From: religionlaw-bounces at lists.ucla.edu on behalf of Volokh, Eugene
Sent: Sat 11/3/2007 2:17 PM
To: Law & Religion issues for Law Academics
Subject: The trouble with IIED liability here

        I share people's sense that this sort of funeral picketing is
outrageous, and, as I've said before, I think a content-neutral
restriction on picketing right in front of a funeral (and perhaps within
a small bubble around it) may well be constitutional under Frisby.  But
I'm puzzled by people's willingness to endorse restricting the speech
not under such a narrow restriction, but under the broad and vague
intentional infliction of emotional distress tort, with its
"outrageousness" criterion.

        Consider:  The chief arguments for why this speech should be
restrictable have to do with the outrageousness of the combination of
(1) location of the speech, which suggests targeting at the bereaved,
and (2) the derogatory nature of the speech towards the deceased.  But
I'm pretty sure that nothing in the instructions told the jury to limit
themselves to this.  If they were instructed in the language of the
tort, the jury could have found outrageousness partly or chiefly based
on, for instance,

        (a) the outrageousness of any harsh and unfair criticism of the
deceased on the day of the funeral, even if it were in a TV ad or a
newspaper article;

        (b) the outrageousness of harsh and unfair criticism of soldiers
who have died for their country;

        (c) the outrageousness of speech that expresses hatred towards
America;

        (d) the outrageousness of anti-gay speech;

        (e) the outrageousness of speech that perverts religion (or in
particular Christianity) for hateful unpatriotic purposes.
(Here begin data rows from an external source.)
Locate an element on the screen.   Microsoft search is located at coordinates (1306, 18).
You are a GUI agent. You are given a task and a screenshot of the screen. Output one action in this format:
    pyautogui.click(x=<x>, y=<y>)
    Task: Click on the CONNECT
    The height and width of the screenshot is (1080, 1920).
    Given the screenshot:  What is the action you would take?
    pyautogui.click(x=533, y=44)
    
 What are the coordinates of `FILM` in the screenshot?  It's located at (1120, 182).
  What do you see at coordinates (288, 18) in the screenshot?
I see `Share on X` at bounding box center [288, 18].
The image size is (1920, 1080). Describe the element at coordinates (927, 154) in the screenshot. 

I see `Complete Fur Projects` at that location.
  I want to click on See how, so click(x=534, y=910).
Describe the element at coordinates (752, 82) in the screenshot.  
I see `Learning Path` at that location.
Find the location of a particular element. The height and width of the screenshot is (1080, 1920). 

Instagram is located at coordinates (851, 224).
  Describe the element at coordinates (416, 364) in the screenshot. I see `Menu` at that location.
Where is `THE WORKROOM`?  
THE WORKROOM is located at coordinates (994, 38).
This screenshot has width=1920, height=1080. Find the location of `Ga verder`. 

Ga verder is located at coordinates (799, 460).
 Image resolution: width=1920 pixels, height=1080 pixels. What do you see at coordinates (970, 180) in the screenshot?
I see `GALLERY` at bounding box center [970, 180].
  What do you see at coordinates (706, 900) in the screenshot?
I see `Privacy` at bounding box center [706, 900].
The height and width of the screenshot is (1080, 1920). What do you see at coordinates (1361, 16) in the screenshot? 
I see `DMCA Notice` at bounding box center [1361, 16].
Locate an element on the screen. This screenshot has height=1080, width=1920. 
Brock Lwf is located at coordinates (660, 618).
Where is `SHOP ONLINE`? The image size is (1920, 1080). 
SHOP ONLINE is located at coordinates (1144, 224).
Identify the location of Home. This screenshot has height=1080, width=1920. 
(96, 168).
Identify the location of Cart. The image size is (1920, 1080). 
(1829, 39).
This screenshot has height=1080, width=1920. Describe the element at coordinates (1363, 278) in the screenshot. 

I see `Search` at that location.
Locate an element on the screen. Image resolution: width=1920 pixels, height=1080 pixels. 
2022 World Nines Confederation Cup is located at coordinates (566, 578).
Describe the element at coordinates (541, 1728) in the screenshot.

        Nothing in the instructions barred them from considering these
factors; in fact, the term "outrageous" *invited* them to consider the
whole range of what reasonable people may consider outrageous -- and I'm
pretty sure that some reasonable people would find each of these items
to be aspects of "outrageousness."

        We may indeed suspect that most jurors were also influenced by
outrageousness factors (1) and (2), which are more legitimate in our
views than (a) through (e).  But we don't know, and can't know, how
influenced they were by them.  Perhaps they would have found the speech
not to be outrageous if it weren't for its unpatriotic character,
anti-gay character, anti-someone-who-died-for-his-country character, or
perversion-of-Christianity character.  Perhaps they would have found the
speech outrageous, but would have imposed a far smaller punitive damages
award.

        If the case had involved an ordinance targeted at funeral
picketing, then the jury would have been instructed to focus on
non-viewpoint factors, and the verdict (assuming the jury followed the
instructions) would have reflected simply a judgment that the people did
indeed picket a funeral.  Their viewpoints wouldn't have mattered; and
if they expressed the viewpoints elsewhere, we would have been confident
that the law couldn't apply to them. 

        But the IIED tort offers zero assurance of this.  At most the
discussion on this thread suggests that if many (not all) of us law
professors were on the jury, we would have voted for liability solely
based on factors (1) and (2), and would have based the punitive damages
based on (1) and (2).  But other than wishful thinking or projecting our
views on others, what basis do we have for being confident that the jury
limited its analysis to those two factors?  Isn't it unconstitutional
for the IIED tort to allow the jury to consider factors (a) through (e)
in addition to, or even instead of, (1) and (2)?

        Eugene

P.S.  For purely doctrinal support for the proposition that a verdict
cannot stand if it's impossible to tell whether it was based on a
constitutionally permissible ground or a constitutionally impermissible
one, see [394 Street v. New York, U.S. 576, 594 (1969); but I don't
think it's necessary to rely chiefly on that precedent, since the
premise strikes me as so clearly sensible.